GIVEN PASSAGE:
%%
Goals from Last Week – How Did it Go?

Welllll, the fact that I’m writing this post a day late should say something. It was probably the roughest week yet.

Writing

  • work on Moonchild (writing project) all seven days – four.
  • work on blog at least five days – three.
  • at least seven sessions of digitizing old writing – I don’t think I did any?
  • craft and send an important tweet – I did this one. Now that it’s done I can say what it is. I tweeted my leaving med school post at Taylor Swift. I knew it was a long shot that she would ever see it, but her album, and especially “exile” has become so inextricably linked to me leaving school, and to me telling people I’m leaving school, that I wanted to share. I think that years in the future when I look back and think of folklore, I’ll think of leaving school and telling my story.

Music

  • seven guitar practice sessions – two.
%%
RECORDS PROVIDED:
%%
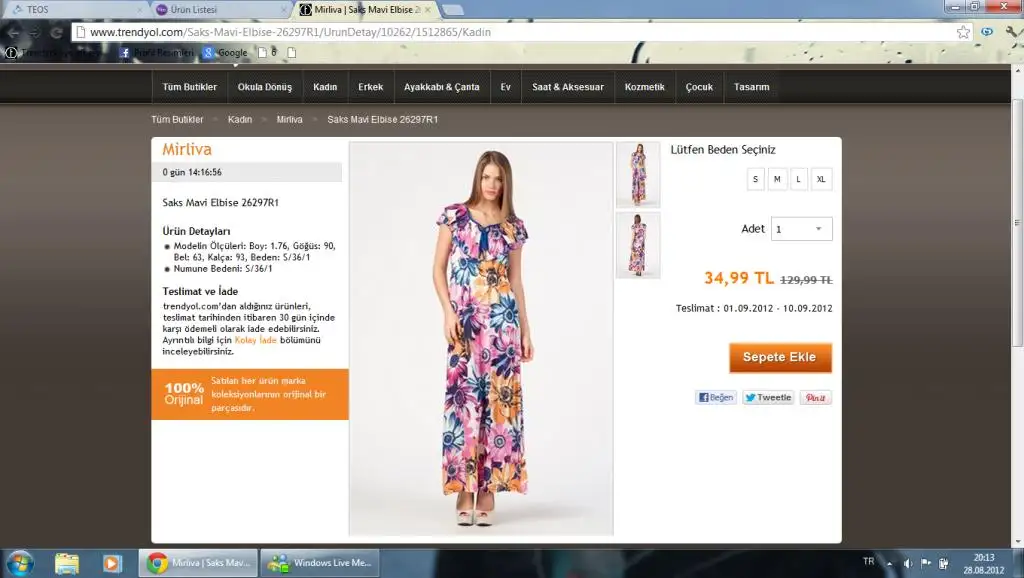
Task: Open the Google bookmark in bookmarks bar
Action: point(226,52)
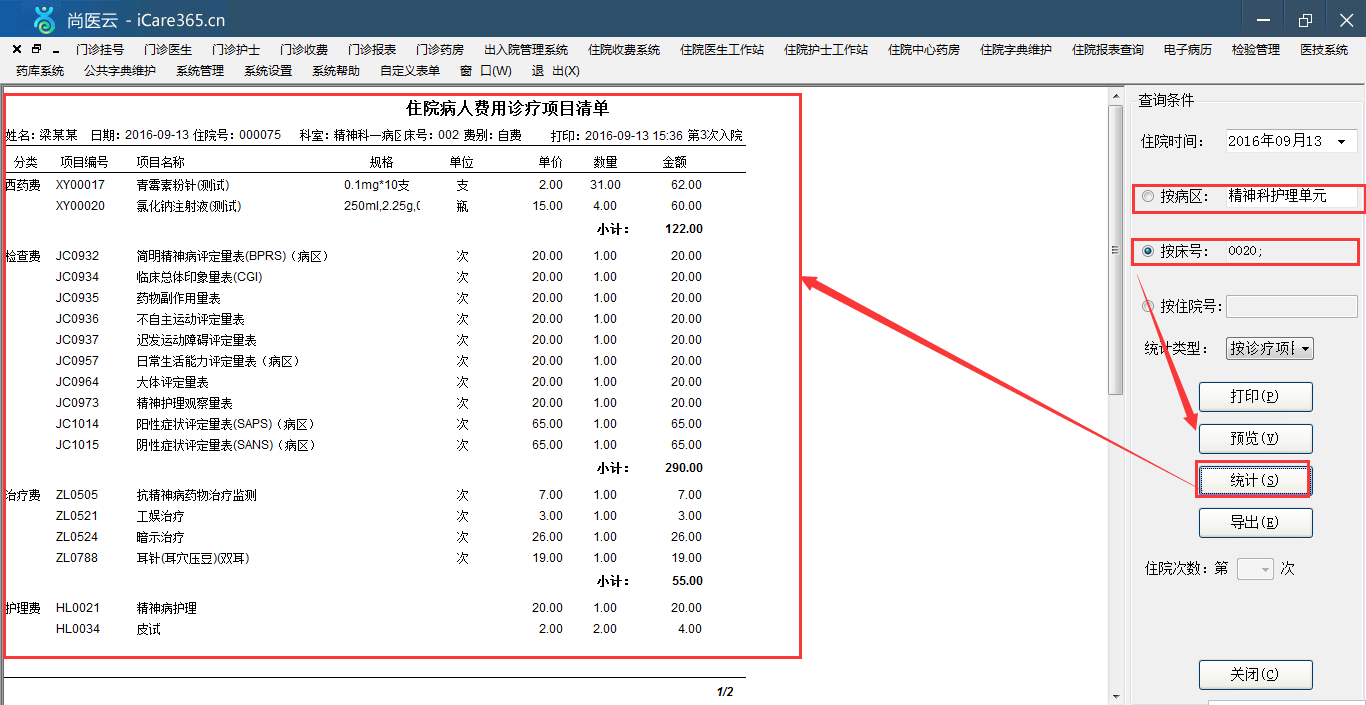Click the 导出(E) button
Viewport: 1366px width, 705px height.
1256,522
%%
WHAT TO WORK ON:
1. Answer these questions using the weekly goals review:
(a) On how many days did the writer work on Moonchild?
(b) Which post did the writer tweet, and at whom?
(c) How many guitar practice sessions did the writer complete?
2. List every goal that the weekly goals review names, under both of its headings.
3. Continue the weekly goals review from its final line.

ANSWER SET:
1.
(a) Four days.
(b) The writer's leaving med school post, tweeted at Taylor Swift.
(c) Two.

2.
- Work on Moonchild (writing project) all seven days
- Work on blog at least five days
- At least seven sessions of digitizing old writing
- Craft and send an important tweet
- Seven guitar practice sessions

3.
  • get up through song 100 of Book One of my Hal Leonard Guitar Method Complete Edition book – which means FINISHING BOOK ONE! – nope.
  • seven piano practice sessions – two.
  • Continuing on my quest to catch up on Technic and Composition sections previously skipped in Keyboard Musician for the Adult Beginner book, I will do the composing for Unit 4, technic and compositing for Unit 5, and technic and composing for unit 6. Then I’ll be all caught up and can continue forward – nope.

Lifestyle

  • sleep without the phone (a struggle you can read about here) – this will put me at 189 nights (27 weeks) in a row – yes. Getting extremely tenuous.
  • write Morning Pages every day – four.
  • don’t look at phone until after Morning Pages – this is back on – four.
  • Finish The Book of Longings by Sue Monk Kidd – I’m very close to the end – and start a new book. Not sure yet what I’ll start with, as I’m in a few different book clubs and have so much I want to read – DONE, and I also read 11/22/63 by Stephen King, which is 850 pages, this week.
  • do an Artist Date – maybe? Maybe some of the reading counted? I don’t know.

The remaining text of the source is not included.